Or you could do elog(WARNING) and then abort(), which is pretty much the
same thing.

--
Álvaro Herrera <alvherre(at)commandprompt(dot)com>
The PostgreSQL Company - Command Prompt, Inc.
PostgreSQL Replication, Consulting, Custom Development, 24x7 support


From: Tom Lane <tgl(at)sss(dot)pgh(dot)pa(dot)us>
To: Duncan Rance <postgres(at)dunquino(dot)com>
Cc: Robert Haas <robertmhaas(at)gmail(dot)com>, pgsql-bugs(at)postgresql(dot)org
Subject: Re: BUG #6425: Bus error in slot_deform_tuple
Date: 2012-02-01 21:43:34
Message-ID: 24434.1328132614@sss.pgh.pa.us
Views: Raw Message | Whole Thread | Download mbox | Resend email
Lists: pgsql-bugs pgsql-hackers

Duncan Rance <postgres(at)dunquino(dot)com> writes:
> I mentioned in the bug report that I has asserts in places were t_hoff is set. I've been doing it like so:

> if (hoff % 4 != 0) {
> elog(ERROR, "wrong hoff: %d",hoff);
> abort();
> }

> I've been sitting here waiting for the server to abort and only just realised there are some interesting entries in my pgbench logs. I'm using pgbench to hammer the server with queries, and I have a handful of these:

> Client 87 aborted in state 8: ERROR: wrong hoff: 134

Yowza. Is this just the standard pgbench test, or something else?
If you could post complete instructions for duplicating this, we
could probably find the cause fairly quickly.

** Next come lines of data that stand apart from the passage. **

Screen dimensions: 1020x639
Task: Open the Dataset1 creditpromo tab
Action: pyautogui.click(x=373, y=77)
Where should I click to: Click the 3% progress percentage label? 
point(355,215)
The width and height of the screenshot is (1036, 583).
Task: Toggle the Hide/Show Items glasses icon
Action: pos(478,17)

> What I don't get is why this is causing the client to abort, and not the backend.

As Alvaro said, it's not reaching the abort(). You should use PANIC
instead.

regards, tom lane


From: Duncan Rance <postgres(at)dunquino(dot)com>
To: Tom Lane <tgl(at)sss(dot)pgh(dot)pa(dot)us>
Cc: Robert Haas <robertmhaas(at)gmail(dot)com>, pgsql-bugs(at)postgresql(dot)org
Subject: Re: BUG #6425: Bus error in slot_deform_tuple
Date: 2012-02-01 22:37:32
Message-ID: A7CCB062-B7D1-4015-8B72-38BB3755477C@dunquino.com
Views: Raw Message | Whole Thread | Download mbox | Resend email
Lists: pgsql-bugs pgsql-hackers

On 1 Feb 2012, at 21:43, Tom Lane wrote:
>> Client 87 aborted in state 8: ERROR: wrong hoff: 134
>
> Yowza. Is this just the standard pgbench test, or something else?

This is pgbench with a custom script (-f option.)

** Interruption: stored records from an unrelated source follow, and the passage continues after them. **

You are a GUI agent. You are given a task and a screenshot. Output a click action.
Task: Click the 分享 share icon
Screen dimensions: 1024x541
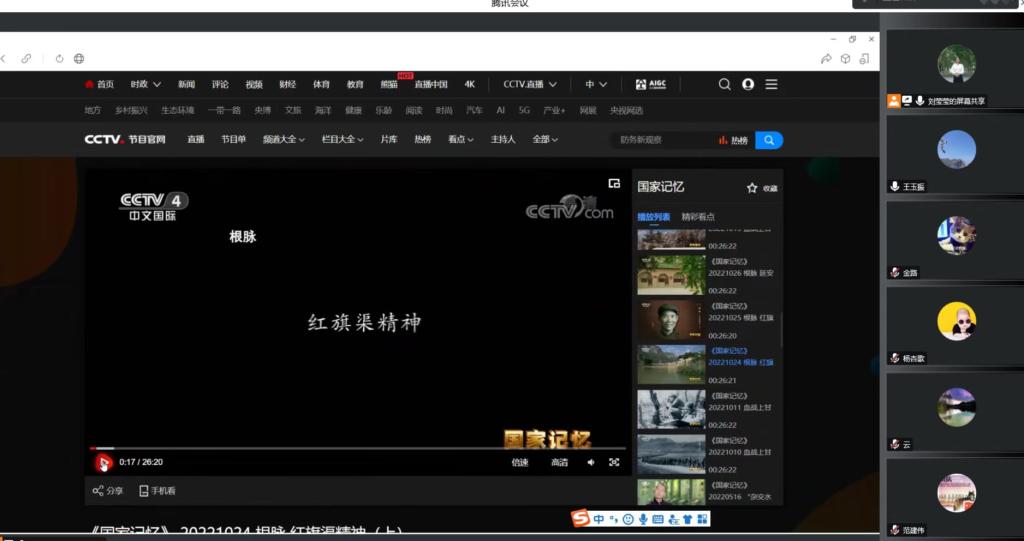click(x=98, y=491)
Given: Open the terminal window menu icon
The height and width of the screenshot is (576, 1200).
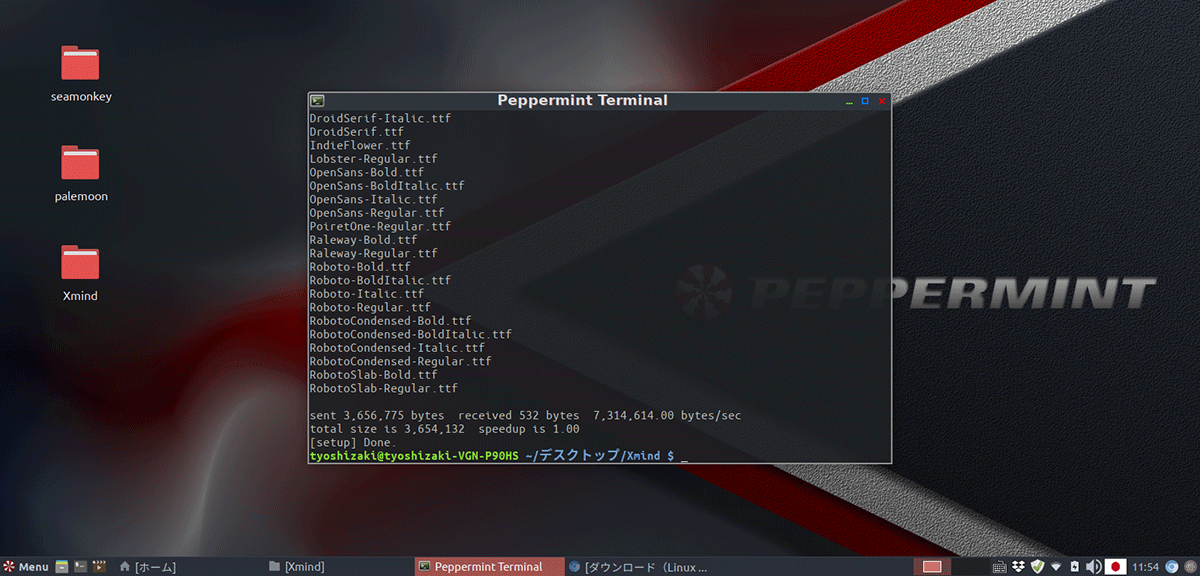Looking at the screenshot, I should pos(317,100).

> If you could post complete instructions for duplicating this, we
> could probably find the cause fairly quickly.

I'd love to, really I would! If I did, the instructions would be War & Peace length :)

I've been on this for over a week now, and much of that has been trying to simplify the test case. I have a lot more to go on now though so I may make more progress with that soon. (Although it's 10:30pm so I'm calling it a day!)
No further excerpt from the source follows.